EXERCISE DESCRIPTION: Copy the rows word for word, starting with the line that contains "Open the three-dot menu for Users Shared" and going on through the line that contains "At what coordinates". Leave the pictures out of your copy.

DATA PROVIDED:
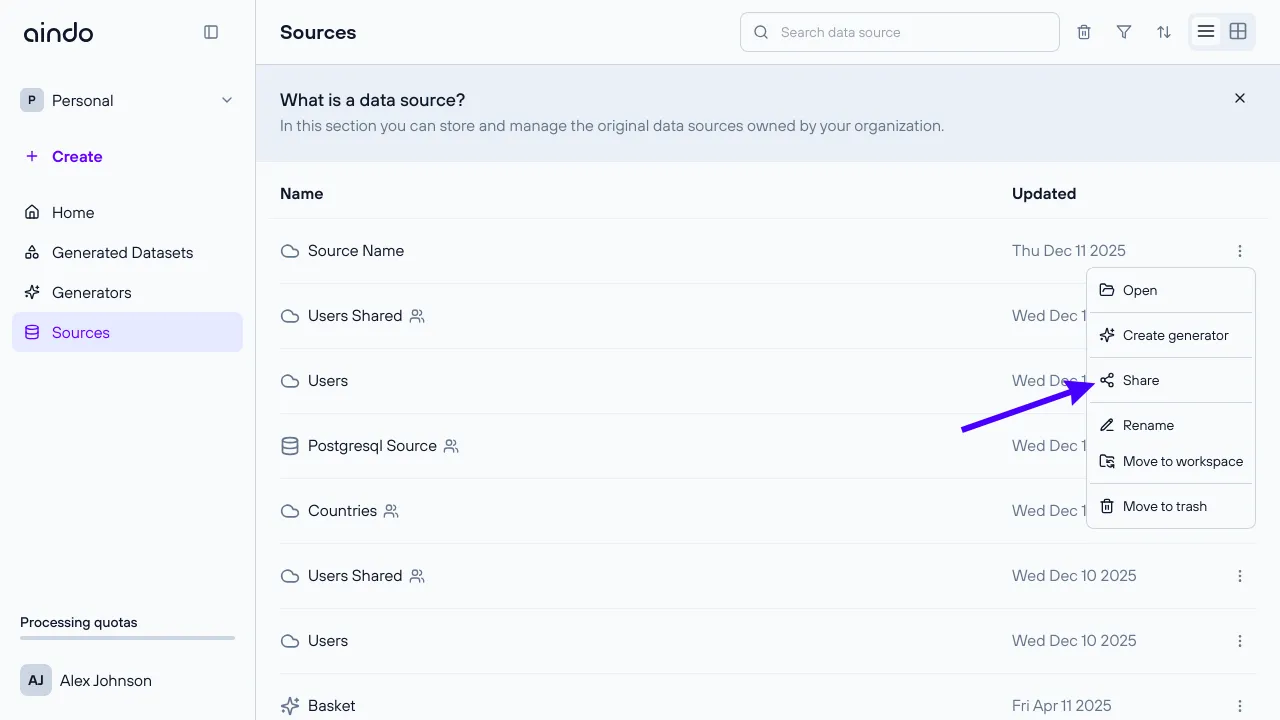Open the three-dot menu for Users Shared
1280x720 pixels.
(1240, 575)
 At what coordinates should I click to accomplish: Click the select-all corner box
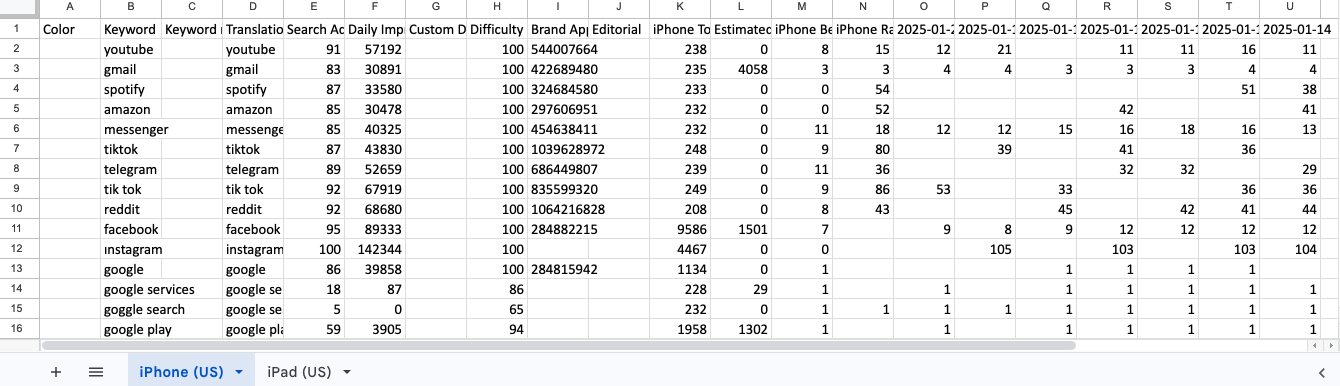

---

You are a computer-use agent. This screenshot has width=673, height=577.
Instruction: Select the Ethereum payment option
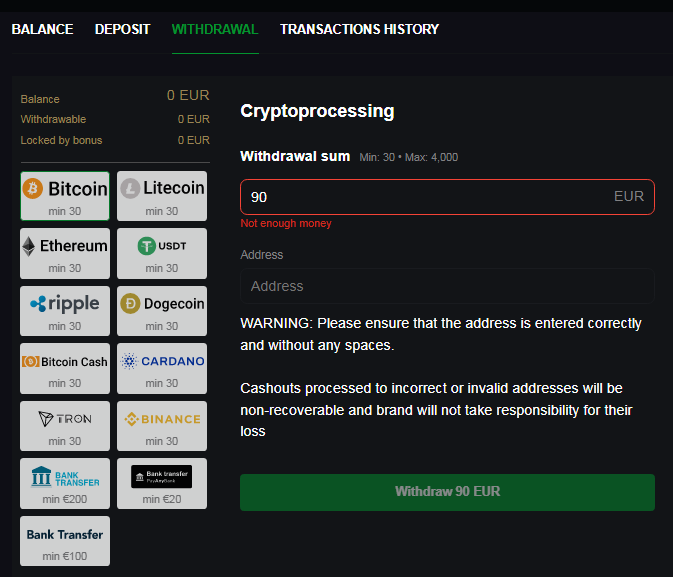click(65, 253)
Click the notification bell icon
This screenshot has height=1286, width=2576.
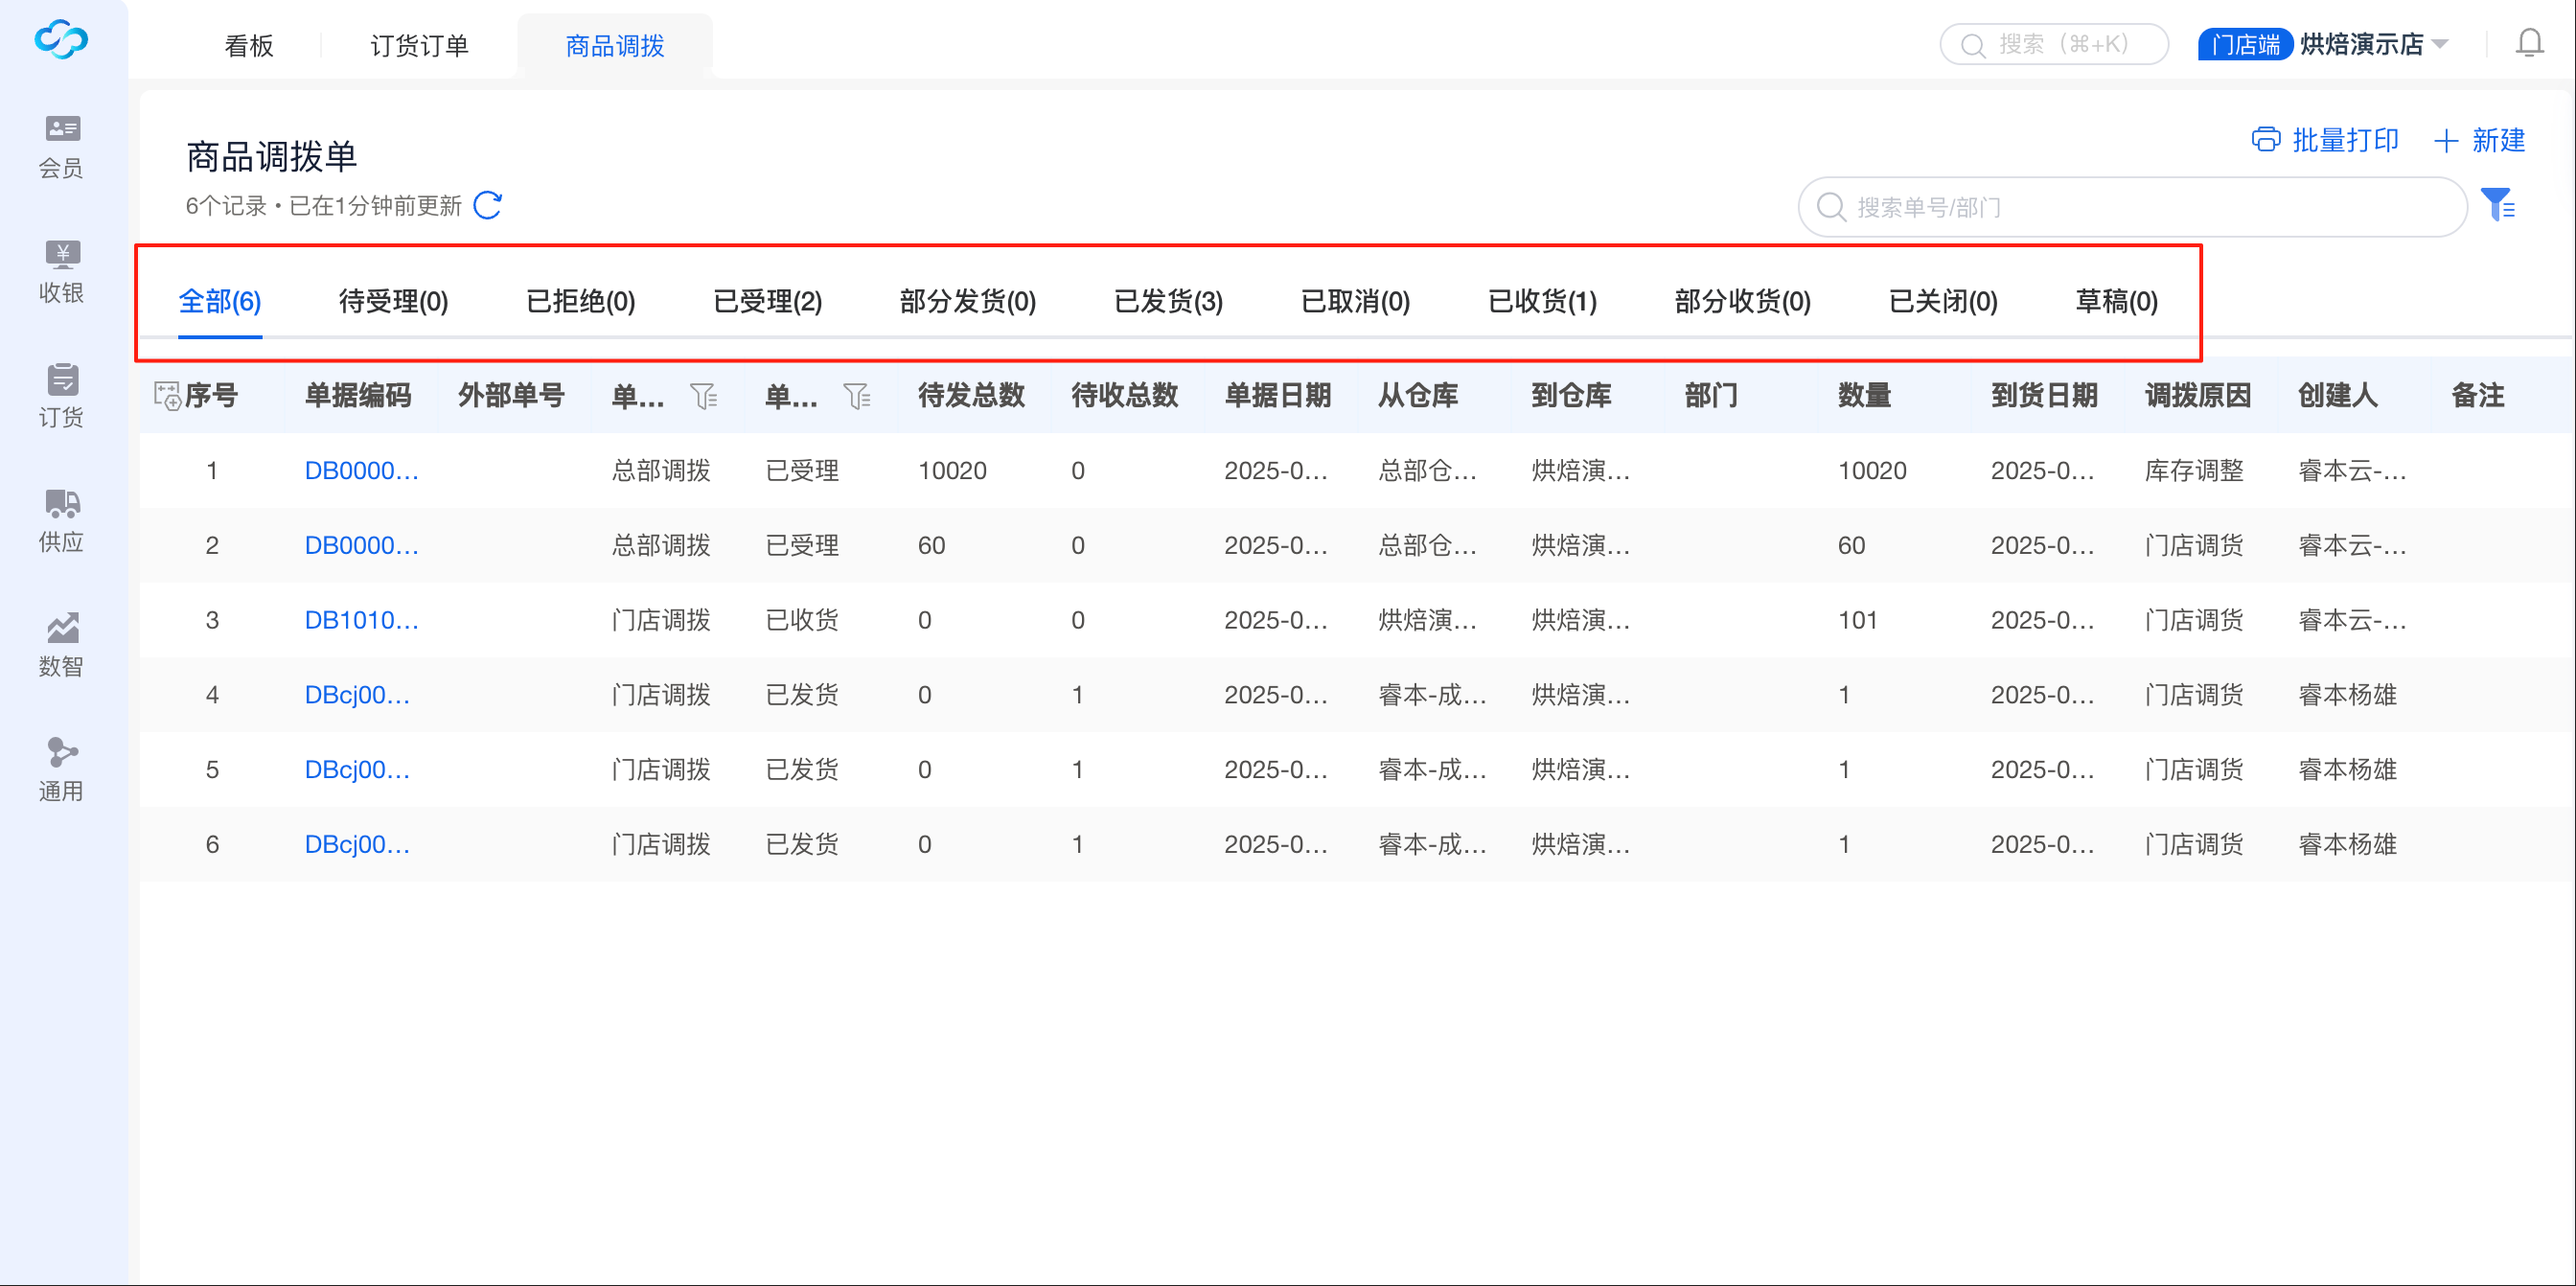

PROBLEM SOLUTION:
Open the three-dot menu for Users Shared
1280x720 pixels.
(1240, 575)
 At what coordinates should I click to accomplish: Click the select-all corner box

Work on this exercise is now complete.